One other hint that exists is the language of the content where the user is entering text. This might be the computed language of the form element or that of the input element where the user is entering their text. This is often a weaker hint, since the page will generally be in a single language, while users can have much broader linguistic needs. For example, many users understand English, but may still need to type their name, address, or some other text in their preferred language. There is no link between the language of the page and what they input in that case.

Note that the Content-Language HTTP header might also serve as a useful hint about the intended audience of the page where the user is entering their text. If form or input do not have a useful lang attribute, the page's Content-Language might be a useful hint.

Direct Detection

Other than environmental factors, the other option is for the input language to be detected directly. Heuristic language detection is, at best, imperfect, since most detection methods are based on statistics about character distribution. Many languages are very similar and the more languages that can be detected, the less good the separation between languages. Various libraries provide language detection of this sort.

Statistical Detection

For most languages, the statistical distribution of n-grams is used to perform detection.

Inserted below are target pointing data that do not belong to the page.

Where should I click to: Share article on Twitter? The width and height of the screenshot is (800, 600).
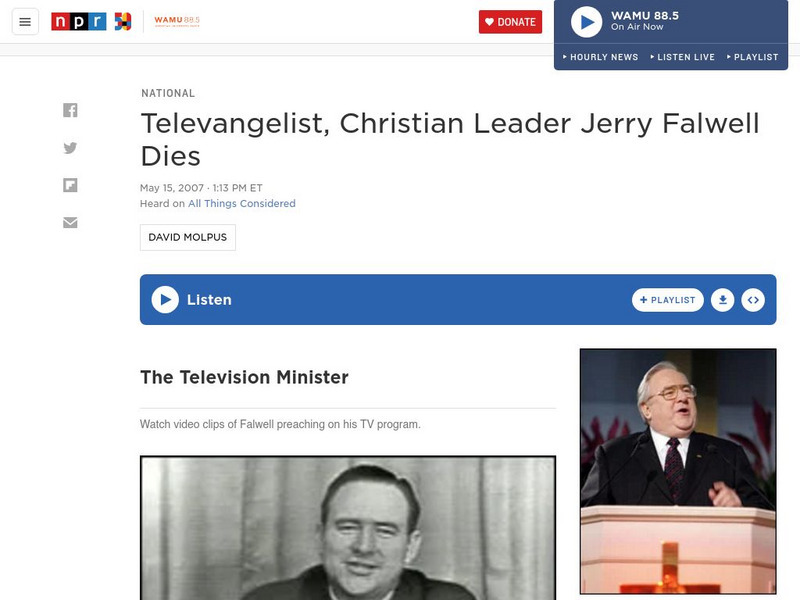(70, 148)
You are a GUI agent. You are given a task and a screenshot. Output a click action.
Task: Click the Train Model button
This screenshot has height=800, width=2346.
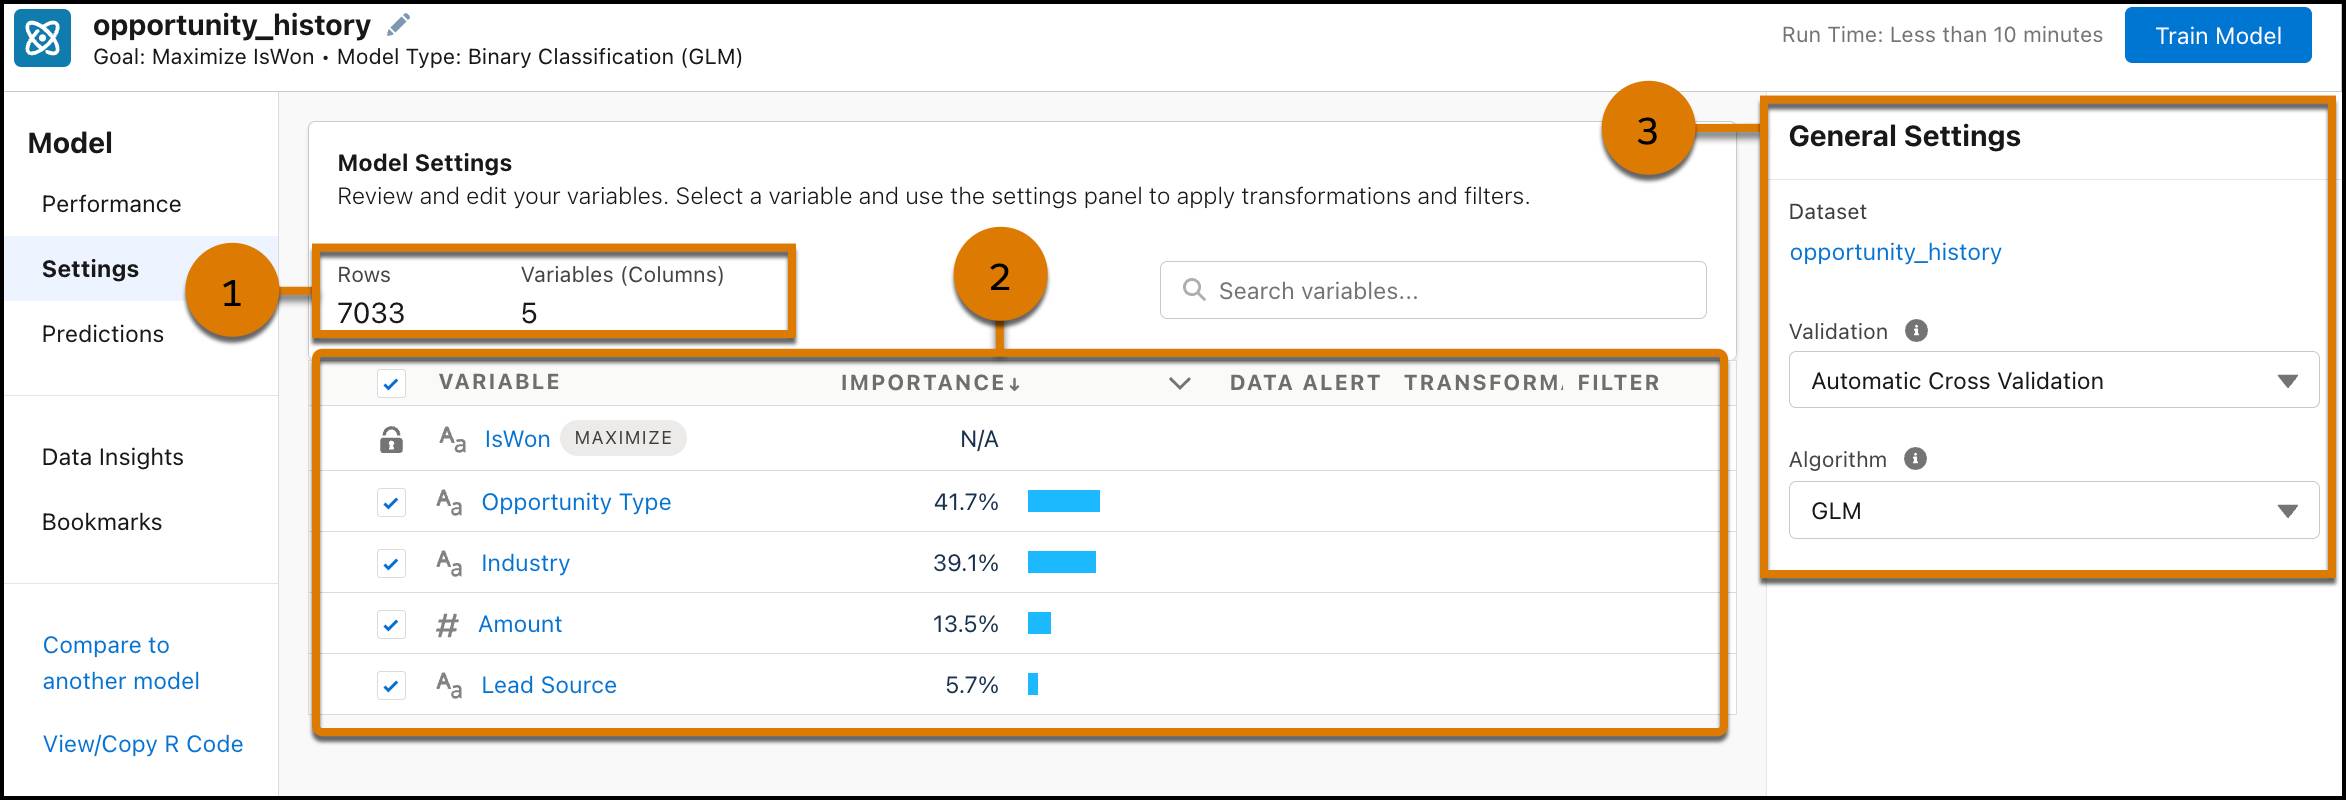click(x=2218, y=34)
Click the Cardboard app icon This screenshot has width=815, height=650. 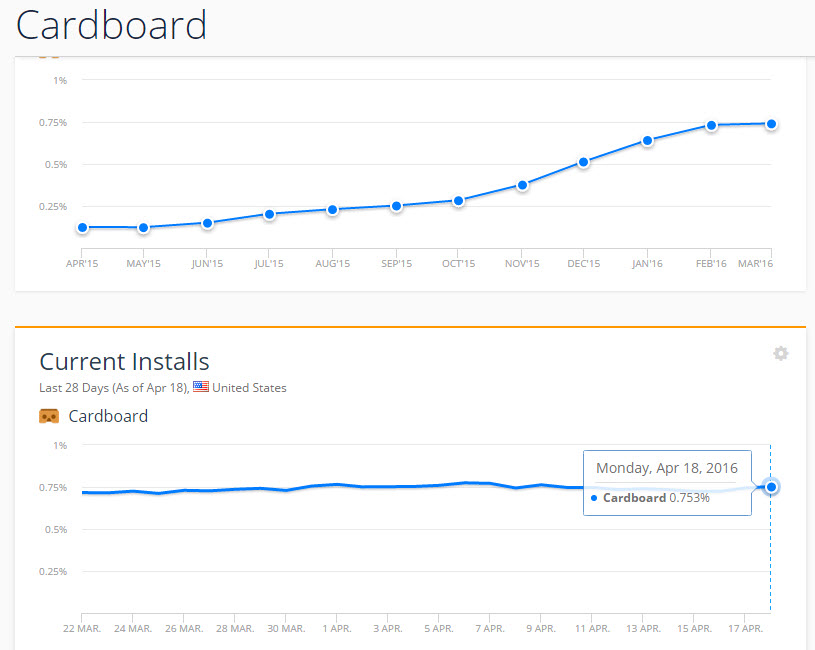click(49, 416)
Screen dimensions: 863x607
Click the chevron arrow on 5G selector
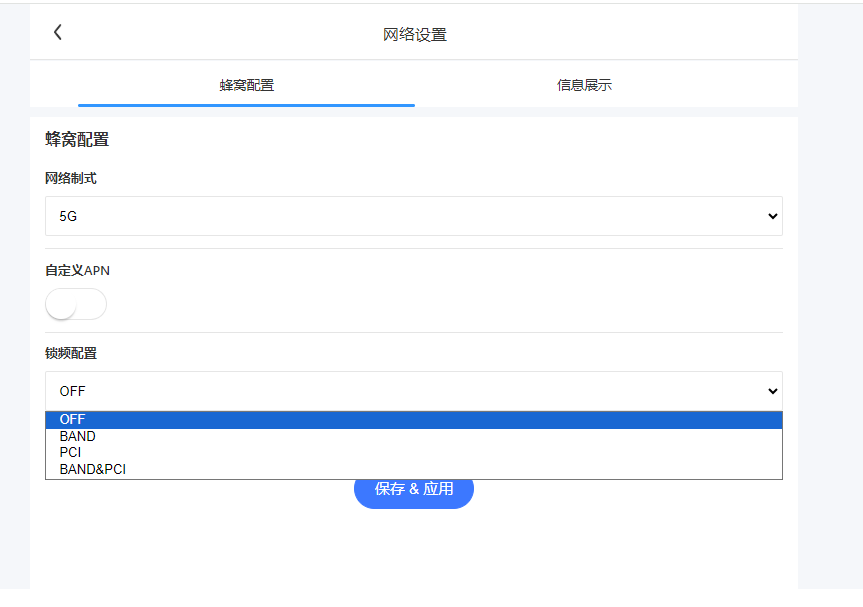point(772,216)
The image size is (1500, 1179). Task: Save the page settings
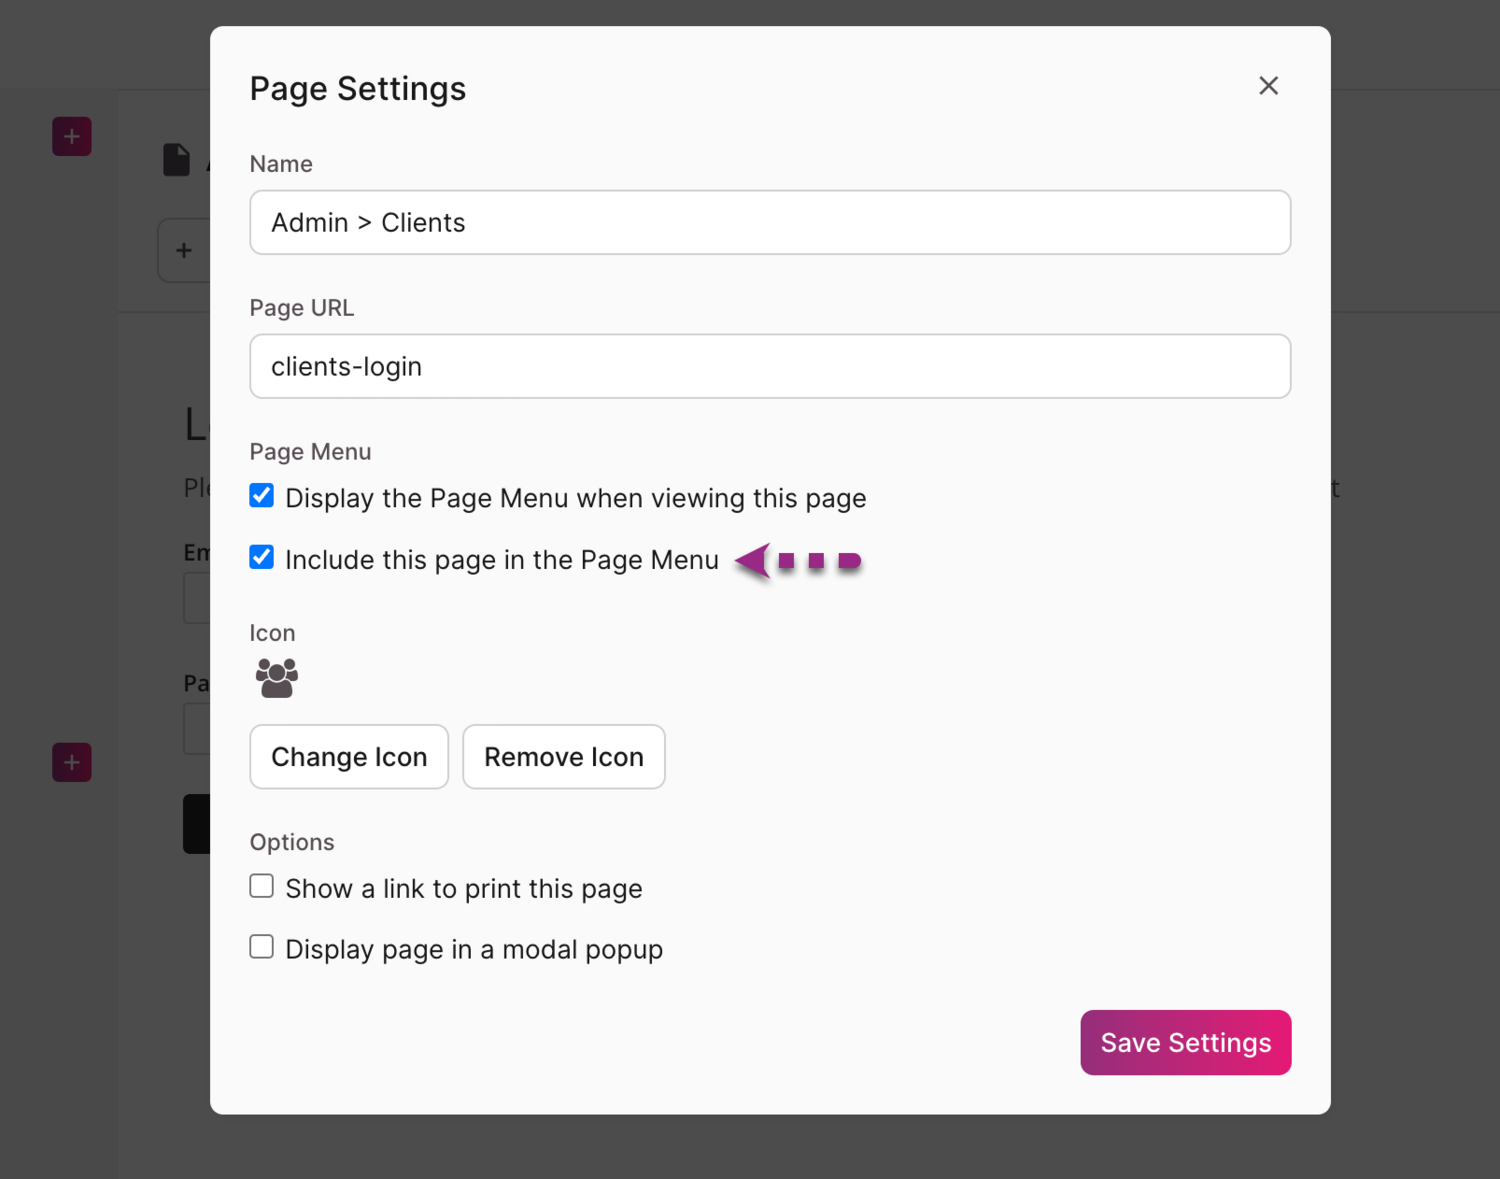(x=1185, y=1042)
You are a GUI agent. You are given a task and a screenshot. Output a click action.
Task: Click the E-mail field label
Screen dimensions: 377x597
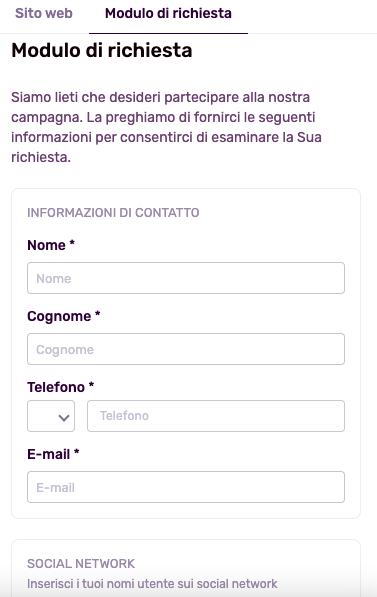[48, 454]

Depending on the language, the length of the n-grams used varies. For languages with relatively small character sets, such as those written in the Latin, Greek, Cyrillic, or Arabic scripts (for example), n-grams of 3 (and sometimes more) characters are highly effective. For languages with large character sets, notably those that use Han ideographs (Chinese and Japanese for example), multi-character n-grams are less effective, since character sequences do not repeat frequently enough to serve as a strong signal.

In some cases, the script of the text provides a strong hint about the language. For example, a text in, say, the Georgian, Armenian, or Cherokee script is probably also in that script's eponymous language. In other cases, the presence of specific characters can serve as a signal. So the appearance of either of the kana scripts hints that the text is in Japanese, while Simplified or Traditional Chinese have specific characters that are suggestive of the specific script variation.

Challenges

Statistical language detection faces a number of challenges and adding languages to the list of those detected can produce diminishing results for a variety of reasons.

Foreknowledge and Hinting

If the range of languages to be detected can be limited, the accuracy can be greatly improved. As mentioned above, the script of the input may be one way to initially limit the range of languages needing detection.

More Sophisticated Schemes

Beyond statistical approaches, larger systems can make use of natural language processing, dictionaries, word frequency lists, and other means to resolve the weaknesses of statistical detection or to more thoroughly identify the language of content. Because these methods usually require significantly sized data sets, they are usually host-based rather than something done at the user-agent.